FFI: c/c++ struct on stack as an argument or return value

Yuras Shumovich shumovichy at gmail.com
Fri Mar 14 18:00:09 UTC 2014

On Fri, 2014-03-14 at 09:08 -0400, Edward Kmett wrote:
> I spent some time hacking around on this from a library perspective when I
> had to interoperate with a bunch of Objective C on a 64-bit mac as many of
> the core library functions you need to FFI out to pass around pairs of Int32s
> as a struct small enough by the x64 ABI to get shoehorned into one
> register, and as I was programmatically cloning Objective C APIs via
> template haskell I couldn't use the usual clunky C shims.

Was it related to language-c-inline package?

> So if nothing else, you can at least take this as a vote of confidence that
> your idea isn't crazy. =)
> I'd also be happy to answer questions if you get stuck or need help.

Thank you, Edward

Since there is at least one person how is interested in, I'll start
asking questions. Please let me know when I become too noisy :)

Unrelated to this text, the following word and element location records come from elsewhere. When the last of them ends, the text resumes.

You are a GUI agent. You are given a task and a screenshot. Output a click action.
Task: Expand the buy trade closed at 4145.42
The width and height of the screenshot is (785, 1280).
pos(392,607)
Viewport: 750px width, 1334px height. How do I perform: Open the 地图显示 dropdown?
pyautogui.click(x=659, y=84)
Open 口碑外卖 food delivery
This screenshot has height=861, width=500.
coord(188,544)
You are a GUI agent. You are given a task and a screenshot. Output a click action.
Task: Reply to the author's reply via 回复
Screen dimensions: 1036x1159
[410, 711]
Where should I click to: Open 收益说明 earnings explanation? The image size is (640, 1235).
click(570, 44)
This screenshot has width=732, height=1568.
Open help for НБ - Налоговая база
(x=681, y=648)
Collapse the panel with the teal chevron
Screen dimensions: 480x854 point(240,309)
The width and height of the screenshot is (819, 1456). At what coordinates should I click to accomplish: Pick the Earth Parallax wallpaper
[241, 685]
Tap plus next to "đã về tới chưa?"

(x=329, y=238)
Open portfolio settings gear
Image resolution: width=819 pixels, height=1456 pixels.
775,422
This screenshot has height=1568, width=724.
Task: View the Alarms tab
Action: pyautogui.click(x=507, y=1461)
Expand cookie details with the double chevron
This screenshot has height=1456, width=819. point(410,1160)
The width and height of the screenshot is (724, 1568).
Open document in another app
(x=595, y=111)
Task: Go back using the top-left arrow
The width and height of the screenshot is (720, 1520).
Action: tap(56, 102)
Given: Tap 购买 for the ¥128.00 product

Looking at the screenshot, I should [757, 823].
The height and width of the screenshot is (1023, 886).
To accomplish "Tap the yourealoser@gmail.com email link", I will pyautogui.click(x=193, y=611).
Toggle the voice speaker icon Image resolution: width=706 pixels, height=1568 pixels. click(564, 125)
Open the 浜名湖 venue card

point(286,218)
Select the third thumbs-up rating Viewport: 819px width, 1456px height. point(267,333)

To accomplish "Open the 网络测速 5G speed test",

For now I'm focused on desugaring phase. Right now

type Fn = CInt -> CInt -> IO ()
foreign import ccall "wrapper" f :: Fn -> IO (FunPtr Fn)

is desugared into

f :: Fn -> IO (FunPtr Fn)
f hsFunc = do
  sPtr <- newStablePtr hsFunc
  createAdjustor sPtr staticWrapper ...

Here staticWrapper -- address of C function. It will dereference the
sPtr, cast to StgClosure* and call with appropriate arguments. All the
arguments are primitive C types (int, char, pointer, etc), so it is easy
to convert them to corresponding haskell types via rts_mkInt, rts_mkChar

But I want to allow argument to be C structs.

data CStruct {
  i :: CInt,
  j :: CInt
type Fn = CStruct -> IO ()
foreign import ccall "wrapper" f :: Fn -> IO (FunPtr Fn)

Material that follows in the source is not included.